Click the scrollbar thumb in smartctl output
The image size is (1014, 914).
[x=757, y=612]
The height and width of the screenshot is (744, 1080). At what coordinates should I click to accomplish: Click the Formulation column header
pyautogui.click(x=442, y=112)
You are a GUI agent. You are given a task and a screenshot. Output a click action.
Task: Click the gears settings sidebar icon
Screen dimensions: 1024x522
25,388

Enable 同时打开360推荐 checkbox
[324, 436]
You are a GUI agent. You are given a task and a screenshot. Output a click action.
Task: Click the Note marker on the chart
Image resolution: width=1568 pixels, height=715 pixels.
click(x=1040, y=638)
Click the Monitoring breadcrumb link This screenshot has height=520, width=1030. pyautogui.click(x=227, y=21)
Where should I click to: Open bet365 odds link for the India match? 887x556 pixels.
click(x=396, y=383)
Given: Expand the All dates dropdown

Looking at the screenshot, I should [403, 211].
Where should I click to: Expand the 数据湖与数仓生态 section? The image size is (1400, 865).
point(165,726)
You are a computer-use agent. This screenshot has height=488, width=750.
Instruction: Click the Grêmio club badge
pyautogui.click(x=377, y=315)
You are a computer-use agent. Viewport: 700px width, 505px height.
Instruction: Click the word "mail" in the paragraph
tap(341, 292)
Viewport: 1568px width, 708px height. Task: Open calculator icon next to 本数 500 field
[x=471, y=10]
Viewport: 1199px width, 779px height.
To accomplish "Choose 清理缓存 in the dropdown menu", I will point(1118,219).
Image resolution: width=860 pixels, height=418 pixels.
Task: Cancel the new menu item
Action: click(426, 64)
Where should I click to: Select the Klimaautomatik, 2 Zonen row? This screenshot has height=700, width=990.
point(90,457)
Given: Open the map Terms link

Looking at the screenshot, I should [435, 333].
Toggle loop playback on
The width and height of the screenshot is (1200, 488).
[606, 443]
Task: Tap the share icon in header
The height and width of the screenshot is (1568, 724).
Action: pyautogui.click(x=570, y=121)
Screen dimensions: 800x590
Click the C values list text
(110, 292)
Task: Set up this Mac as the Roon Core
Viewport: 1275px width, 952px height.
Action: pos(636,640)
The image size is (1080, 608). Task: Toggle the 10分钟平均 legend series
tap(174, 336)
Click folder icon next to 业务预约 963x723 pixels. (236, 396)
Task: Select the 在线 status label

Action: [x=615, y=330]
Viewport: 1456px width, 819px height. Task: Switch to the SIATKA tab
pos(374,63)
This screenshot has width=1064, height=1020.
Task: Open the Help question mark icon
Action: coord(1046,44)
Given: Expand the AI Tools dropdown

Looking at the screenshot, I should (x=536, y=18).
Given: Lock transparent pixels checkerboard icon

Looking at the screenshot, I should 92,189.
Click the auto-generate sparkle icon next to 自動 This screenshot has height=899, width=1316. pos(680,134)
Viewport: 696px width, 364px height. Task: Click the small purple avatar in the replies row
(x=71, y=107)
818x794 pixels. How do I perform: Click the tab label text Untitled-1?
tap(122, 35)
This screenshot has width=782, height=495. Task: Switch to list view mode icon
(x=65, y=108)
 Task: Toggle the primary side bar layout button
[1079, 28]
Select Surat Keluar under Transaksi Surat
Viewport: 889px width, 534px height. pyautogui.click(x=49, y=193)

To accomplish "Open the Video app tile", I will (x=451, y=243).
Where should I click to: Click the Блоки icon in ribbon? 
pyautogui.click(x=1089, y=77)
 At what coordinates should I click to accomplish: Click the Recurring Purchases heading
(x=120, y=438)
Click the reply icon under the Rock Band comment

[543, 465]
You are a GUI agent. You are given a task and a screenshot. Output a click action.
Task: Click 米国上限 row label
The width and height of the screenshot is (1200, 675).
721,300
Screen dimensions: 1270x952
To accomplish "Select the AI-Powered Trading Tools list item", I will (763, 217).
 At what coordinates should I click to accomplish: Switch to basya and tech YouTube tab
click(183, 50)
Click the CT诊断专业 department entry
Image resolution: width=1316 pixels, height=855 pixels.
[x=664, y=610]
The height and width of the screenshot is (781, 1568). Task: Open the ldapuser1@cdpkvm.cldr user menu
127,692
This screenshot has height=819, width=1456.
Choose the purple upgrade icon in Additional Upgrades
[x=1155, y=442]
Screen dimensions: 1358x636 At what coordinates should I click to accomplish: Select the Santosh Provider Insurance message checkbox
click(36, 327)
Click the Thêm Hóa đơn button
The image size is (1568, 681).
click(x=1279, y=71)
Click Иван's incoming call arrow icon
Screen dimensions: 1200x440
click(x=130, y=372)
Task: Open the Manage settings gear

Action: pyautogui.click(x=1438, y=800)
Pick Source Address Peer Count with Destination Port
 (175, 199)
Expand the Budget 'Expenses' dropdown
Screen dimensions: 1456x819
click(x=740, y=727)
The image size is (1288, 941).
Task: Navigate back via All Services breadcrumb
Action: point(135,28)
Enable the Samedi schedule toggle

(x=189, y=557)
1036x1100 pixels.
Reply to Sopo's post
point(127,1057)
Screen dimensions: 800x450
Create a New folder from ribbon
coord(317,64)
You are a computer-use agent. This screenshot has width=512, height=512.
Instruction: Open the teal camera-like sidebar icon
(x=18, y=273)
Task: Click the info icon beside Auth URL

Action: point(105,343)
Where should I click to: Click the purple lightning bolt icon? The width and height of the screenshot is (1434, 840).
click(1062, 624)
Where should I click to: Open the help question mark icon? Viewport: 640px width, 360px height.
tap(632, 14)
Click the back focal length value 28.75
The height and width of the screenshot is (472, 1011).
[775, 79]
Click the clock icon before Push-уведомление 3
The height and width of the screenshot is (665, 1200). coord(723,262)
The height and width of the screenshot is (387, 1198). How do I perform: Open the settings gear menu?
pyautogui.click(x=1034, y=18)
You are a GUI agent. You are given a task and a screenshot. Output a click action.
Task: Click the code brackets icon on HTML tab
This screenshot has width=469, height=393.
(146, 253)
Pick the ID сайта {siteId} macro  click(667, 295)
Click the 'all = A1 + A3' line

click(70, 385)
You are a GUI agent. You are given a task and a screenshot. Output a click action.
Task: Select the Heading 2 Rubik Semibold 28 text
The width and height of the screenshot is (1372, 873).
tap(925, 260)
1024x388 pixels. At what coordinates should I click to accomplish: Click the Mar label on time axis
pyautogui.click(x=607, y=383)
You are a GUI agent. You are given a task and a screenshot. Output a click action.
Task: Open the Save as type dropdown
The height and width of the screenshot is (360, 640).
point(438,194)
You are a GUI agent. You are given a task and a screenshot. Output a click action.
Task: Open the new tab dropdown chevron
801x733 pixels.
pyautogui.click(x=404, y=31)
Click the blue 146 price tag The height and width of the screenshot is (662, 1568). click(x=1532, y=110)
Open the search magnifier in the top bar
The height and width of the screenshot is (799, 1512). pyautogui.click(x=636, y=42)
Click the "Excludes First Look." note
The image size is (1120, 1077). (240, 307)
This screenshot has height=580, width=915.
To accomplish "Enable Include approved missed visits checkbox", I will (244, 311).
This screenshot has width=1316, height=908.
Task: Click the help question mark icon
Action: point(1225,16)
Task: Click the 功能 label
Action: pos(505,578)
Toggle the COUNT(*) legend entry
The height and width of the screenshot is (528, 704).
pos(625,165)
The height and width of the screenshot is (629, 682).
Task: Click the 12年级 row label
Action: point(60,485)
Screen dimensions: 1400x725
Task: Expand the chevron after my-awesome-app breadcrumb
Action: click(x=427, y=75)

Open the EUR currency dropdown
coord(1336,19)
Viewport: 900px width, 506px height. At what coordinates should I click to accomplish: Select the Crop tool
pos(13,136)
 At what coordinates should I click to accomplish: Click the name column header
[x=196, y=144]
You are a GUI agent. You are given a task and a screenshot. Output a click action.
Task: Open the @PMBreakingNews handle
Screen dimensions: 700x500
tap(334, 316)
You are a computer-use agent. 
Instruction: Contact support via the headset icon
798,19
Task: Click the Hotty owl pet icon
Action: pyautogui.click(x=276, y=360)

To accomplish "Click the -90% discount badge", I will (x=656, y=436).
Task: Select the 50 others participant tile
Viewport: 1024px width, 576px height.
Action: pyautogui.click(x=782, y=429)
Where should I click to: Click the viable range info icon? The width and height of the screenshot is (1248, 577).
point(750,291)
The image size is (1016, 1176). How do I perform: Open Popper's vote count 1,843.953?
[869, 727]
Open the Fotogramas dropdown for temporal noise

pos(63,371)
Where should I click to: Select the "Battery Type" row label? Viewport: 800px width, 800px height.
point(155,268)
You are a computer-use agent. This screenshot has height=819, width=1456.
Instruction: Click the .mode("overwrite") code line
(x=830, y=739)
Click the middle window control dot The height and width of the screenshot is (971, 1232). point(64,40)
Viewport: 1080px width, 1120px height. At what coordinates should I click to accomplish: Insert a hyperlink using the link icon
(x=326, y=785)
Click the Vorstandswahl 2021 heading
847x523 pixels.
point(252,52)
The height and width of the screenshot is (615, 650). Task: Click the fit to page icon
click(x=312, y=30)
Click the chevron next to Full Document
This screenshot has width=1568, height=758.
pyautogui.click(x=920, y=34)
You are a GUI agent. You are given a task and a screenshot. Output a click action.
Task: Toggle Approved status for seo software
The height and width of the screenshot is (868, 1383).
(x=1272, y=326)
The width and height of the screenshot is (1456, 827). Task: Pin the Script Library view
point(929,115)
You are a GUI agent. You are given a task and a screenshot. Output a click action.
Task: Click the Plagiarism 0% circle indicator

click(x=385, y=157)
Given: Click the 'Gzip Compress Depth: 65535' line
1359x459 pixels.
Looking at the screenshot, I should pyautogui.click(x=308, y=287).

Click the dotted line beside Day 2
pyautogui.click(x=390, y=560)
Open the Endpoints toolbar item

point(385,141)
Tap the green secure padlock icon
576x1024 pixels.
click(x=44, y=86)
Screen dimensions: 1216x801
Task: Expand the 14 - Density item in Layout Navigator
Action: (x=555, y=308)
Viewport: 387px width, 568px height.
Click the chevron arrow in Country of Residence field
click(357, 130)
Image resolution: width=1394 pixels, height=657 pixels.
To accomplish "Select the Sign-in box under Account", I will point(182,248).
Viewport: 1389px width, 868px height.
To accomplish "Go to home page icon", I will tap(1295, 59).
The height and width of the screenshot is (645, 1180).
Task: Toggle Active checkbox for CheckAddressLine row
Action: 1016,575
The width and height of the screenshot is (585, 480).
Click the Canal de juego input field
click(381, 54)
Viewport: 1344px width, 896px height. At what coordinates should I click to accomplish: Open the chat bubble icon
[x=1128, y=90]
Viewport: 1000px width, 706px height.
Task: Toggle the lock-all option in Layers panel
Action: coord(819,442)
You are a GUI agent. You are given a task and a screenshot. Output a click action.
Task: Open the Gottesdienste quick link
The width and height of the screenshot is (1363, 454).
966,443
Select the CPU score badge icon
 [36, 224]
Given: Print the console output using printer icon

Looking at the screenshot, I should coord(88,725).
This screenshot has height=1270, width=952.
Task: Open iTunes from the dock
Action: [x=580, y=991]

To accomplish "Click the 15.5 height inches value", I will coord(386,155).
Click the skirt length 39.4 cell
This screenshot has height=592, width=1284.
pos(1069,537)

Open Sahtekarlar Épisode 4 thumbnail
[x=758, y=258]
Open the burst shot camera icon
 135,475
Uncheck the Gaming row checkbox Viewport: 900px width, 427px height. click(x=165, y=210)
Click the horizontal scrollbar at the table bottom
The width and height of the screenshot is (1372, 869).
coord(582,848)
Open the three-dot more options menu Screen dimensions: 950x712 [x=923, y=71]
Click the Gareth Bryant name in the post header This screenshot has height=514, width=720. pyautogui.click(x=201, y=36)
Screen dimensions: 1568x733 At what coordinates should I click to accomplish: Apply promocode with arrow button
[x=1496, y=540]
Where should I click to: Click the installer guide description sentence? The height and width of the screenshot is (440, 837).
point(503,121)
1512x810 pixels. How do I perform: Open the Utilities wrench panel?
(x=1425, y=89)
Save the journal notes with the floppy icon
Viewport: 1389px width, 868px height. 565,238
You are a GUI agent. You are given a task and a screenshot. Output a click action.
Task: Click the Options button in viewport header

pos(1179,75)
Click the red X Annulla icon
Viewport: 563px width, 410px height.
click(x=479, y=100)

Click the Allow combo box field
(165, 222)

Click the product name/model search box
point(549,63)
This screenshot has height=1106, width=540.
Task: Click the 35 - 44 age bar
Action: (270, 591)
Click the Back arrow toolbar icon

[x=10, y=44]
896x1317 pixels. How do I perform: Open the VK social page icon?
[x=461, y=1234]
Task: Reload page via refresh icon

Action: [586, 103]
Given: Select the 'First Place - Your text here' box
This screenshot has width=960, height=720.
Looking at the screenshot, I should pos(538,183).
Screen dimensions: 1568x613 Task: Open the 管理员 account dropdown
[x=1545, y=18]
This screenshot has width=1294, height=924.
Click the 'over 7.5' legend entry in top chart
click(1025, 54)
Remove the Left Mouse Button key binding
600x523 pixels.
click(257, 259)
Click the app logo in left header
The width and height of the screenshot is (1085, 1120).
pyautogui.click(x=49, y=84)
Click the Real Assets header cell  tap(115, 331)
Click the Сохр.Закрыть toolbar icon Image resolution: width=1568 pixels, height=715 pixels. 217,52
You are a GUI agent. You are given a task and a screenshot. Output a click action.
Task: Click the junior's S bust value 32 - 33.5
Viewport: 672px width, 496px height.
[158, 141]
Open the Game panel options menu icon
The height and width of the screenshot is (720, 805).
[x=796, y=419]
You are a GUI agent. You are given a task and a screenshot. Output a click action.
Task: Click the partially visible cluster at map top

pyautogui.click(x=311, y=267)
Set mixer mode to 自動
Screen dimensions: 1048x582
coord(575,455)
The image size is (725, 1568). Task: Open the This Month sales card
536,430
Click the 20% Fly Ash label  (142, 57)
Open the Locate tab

● ● ● ● ● ● ●

Altere as linhas entre a que contém "At what coordinates should I click to accomplish: Click the name" e a que contém "will (x=656, y=436).", inclusive, trocando "headset" por "microphone" e mantendo todo o resto igual. Apresente somente essas linhas.

### RESULTADO DA TAREFA:
 At what coordinates should I click to accomplish: Click the name column header
[x=196, y=144]
You are a GUI agent. You are given a task and a screenshot. Output a click action.
Task: Open the @PMBreakingNews handle
Screen dimensions: 700x500
tap(334, 316)
You are a computer-use agent. 
Instruction: Contact support via the microphone icon
798,19
Task: Click the Hotty owl pet icon
Action: pyautogui.click(x=276, y=360)

To accomplish "Click the -90% discount badge", I will (x=656, y=436).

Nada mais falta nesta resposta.